One way might be to consider how many people might have seen the article or brand name. Essentially that's what PR and advertising have traditionally done by publishing Opportuities To See (OTS).
The cost of good audience measurement tools like Comscore means that this approach is very rare (apart from being applied to the biggest websites which take part in ABCe). Not only that but it doesn't give useful measurements for the huge audiences in the long tail (e.g. it can't tell you how many people read this blog)
Another way might be to recognise that some eyeballs are more valuable than others. So if you are trying to sell pensions, readership by lots of teenagers is probably irrelevant.
Demographics data is also expensive to buy, and isn't very relevant to most brands. Afterall if you are selling aftershave then you probably want to market to people who buy aftershare.
So a slightly more sophisticated way of social media measurement might be to assess whether potential customers (etc.) have seen your brand online. Again virtually nobody does this.
Amazingly the approaches that social media measurement firms sell essentially come down to two measures:
1. How many times is the brand mentioned online?
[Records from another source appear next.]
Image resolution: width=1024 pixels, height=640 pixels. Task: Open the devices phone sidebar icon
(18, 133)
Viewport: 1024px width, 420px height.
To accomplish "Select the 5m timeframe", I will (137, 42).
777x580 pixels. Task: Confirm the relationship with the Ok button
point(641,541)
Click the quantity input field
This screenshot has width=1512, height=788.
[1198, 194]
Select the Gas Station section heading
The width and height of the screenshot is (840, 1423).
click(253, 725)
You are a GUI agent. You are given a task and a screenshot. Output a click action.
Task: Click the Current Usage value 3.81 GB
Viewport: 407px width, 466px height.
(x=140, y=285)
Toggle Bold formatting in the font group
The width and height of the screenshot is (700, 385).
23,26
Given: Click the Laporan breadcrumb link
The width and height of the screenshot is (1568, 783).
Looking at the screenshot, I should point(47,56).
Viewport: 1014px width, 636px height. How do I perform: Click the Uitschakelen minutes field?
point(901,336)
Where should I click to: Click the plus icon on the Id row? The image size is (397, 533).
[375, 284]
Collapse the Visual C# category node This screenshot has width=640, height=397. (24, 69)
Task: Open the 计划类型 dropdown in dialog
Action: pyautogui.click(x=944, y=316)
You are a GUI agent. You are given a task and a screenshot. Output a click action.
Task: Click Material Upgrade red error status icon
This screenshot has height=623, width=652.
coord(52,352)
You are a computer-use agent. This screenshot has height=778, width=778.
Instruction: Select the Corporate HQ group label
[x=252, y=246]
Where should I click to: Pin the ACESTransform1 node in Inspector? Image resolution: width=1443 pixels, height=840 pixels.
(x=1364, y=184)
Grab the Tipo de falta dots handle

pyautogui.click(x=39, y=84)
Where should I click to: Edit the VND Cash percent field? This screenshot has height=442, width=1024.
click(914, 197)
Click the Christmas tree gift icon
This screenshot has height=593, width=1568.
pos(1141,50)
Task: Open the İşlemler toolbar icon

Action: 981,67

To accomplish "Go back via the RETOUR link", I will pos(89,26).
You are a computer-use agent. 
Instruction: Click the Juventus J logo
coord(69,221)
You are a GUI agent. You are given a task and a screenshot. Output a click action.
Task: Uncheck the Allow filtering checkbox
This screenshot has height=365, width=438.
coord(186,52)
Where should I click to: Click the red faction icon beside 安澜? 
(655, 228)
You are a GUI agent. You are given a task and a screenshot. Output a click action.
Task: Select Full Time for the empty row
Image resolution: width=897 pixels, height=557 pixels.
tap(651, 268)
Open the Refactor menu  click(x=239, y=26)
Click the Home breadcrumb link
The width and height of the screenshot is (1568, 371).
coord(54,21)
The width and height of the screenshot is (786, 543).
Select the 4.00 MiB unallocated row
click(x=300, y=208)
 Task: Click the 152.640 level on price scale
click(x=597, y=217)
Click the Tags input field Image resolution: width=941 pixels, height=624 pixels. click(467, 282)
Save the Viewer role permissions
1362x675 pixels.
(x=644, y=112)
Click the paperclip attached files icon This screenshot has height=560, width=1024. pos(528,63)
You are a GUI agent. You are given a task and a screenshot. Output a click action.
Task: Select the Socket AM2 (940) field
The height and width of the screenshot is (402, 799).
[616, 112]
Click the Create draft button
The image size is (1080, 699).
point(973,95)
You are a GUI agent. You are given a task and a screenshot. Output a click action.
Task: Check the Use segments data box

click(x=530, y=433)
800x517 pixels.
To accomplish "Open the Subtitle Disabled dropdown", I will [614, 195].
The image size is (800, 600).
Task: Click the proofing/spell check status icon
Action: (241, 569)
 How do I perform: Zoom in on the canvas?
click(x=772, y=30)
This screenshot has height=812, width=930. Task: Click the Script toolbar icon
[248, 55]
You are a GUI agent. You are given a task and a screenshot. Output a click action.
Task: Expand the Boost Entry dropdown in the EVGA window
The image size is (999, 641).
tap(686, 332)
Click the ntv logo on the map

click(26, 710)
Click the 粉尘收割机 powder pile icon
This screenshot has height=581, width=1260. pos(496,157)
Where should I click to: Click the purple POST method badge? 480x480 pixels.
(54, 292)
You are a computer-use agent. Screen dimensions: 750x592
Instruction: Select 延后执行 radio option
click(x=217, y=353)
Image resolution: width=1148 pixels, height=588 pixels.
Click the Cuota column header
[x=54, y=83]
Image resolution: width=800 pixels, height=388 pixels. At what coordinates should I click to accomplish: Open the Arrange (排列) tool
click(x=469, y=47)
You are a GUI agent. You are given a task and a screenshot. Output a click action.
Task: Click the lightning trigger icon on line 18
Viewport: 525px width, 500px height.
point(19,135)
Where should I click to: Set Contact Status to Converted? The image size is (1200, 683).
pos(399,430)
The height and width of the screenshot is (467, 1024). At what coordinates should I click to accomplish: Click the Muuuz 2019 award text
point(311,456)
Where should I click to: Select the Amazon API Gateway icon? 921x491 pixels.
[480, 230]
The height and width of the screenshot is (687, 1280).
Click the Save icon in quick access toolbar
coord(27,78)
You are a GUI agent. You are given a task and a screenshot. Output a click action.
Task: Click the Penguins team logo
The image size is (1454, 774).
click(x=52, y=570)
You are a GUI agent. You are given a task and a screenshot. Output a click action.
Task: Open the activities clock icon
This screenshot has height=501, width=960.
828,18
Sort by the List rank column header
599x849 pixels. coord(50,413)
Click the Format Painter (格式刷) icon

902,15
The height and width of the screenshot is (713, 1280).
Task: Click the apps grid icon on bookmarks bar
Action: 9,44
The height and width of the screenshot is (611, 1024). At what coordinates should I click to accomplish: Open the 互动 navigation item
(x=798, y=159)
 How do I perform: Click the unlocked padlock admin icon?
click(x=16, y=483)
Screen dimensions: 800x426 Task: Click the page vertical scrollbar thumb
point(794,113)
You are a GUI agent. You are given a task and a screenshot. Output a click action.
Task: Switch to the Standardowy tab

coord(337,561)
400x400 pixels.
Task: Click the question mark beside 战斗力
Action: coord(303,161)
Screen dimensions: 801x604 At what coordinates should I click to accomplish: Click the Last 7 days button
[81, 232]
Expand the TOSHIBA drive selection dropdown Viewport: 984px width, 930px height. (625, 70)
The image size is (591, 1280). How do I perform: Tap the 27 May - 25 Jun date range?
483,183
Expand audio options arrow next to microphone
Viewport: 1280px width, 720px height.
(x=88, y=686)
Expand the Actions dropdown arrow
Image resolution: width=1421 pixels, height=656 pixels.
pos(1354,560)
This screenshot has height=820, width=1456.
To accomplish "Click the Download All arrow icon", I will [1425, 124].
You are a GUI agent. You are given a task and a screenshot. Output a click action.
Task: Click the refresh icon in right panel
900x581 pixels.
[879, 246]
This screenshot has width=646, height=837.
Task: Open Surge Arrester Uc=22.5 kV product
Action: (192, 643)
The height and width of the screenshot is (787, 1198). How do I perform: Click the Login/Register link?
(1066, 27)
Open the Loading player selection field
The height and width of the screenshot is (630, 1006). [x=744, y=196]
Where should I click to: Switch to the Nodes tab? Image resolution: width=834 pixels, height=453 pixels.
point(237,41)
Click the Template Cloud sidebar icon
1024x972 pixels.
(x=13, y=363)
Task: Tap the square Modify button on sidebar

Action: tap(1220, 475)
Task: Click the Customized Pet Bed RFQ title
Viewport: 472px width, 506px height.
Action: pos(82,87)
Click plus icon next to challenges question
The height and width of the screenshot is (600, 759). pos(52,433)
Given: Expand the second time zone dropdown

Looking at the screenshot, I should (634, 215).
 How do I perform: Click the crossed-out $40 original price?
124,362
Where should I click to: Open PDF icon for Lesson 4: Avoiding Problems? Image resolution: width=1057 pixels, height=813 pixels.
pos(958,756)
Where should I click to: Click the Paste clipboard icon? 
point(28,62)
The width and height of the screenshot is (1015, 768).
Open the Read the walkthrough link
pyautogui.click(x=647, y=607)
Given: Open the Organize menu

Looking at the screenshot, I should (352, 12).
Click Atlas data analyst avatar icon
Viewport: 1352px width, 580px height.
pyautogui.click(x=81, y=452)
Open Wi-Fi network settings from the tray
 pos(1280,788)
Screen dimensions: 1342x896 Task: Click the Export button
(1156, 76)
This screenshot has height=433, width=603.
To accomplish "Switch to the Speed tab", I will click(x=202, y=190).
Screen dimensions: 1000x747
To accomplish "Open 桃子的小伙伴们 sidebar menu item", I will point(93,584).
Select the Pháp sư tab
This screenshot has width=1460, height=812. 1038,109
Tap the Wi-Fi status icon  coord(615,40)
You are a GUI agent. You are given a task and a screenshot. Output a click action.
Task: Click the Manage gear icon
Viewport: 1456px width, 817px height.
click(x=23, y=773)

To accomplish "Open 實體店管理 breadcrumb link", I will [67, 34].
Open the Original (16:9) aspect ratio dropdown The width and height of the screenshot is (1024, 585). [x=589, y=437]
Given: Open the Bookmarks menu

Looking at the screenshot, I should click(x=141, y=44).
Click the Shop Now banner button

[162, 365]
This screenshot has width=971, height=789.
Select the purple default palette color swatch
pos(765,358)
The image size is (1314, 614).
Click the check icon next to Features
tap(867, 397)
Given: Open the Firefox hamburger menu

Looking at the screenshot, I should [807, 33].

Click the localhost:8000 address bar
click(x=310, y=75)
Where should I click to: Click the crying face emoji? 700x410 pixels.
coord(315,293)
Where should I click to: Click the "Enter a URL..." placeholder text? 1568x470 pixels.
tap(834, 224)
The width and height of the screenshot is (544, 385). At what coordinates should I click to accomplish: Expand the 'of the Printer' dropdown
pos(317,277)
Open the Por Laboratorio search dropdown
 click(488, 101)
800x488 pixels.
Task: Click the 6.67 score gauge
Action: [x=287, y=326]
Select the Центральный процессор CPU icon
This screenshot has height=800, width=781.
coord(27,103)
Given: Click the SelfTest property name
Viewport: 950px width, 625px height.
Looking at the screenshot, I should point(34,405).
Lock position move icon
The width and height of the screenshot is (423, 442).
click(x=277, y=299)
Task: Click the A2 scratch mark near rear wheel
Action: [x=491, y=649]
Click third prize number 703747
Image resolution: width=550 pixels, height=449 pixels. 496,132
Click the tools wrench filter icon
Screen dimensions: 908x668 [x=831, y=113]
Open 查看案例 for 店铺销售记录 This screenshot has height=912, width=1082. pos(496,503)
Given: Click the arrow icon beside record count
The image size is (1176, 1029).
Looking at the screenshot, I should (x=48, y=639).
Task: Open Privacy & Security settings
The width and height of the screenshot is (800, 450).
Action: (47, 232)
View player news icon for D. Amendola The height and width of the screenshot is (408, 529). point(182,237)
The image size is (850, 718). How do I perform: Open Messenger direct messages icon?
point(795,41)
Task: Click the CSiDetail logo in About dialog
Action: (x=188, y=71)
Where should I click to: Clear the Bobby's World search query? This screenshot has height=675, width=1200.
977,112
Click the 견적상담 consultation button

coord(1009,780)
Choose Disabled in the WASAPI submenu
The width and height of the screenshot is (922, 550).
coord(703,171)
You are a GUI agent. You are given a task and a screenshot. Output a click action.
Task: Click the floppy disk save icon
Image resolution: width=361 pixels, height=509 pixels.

This is utterly barking, implicitly saying that the small/exclusive readership of this blog is the same as the BBC's website. Yet I have recently seen major campaigns assessed on the basis of them receiving 250 mentions online - without any idea of the audience of each mention.
2. Is it influential- as measured by the number of links to the article and similar measures?
This is slightly less mad, but you can imagine there's a lot of wriggle room for what 'influential' means. Radian6 - one of the widely used social media monitoring tools allows you to combine 'on topic mentions', links, comments, and a few other things to create a measure of influence.
Still a bit odd, but it doesn't really reflect that who you are trying to influence and why you are trying to influence them may be important. For instance you may find that Burnley football discussion is very influential on Alastair Campbell, but that doesn't imply that you should start in depth lobbying on capital gains tax on Burnley's football discussion forums.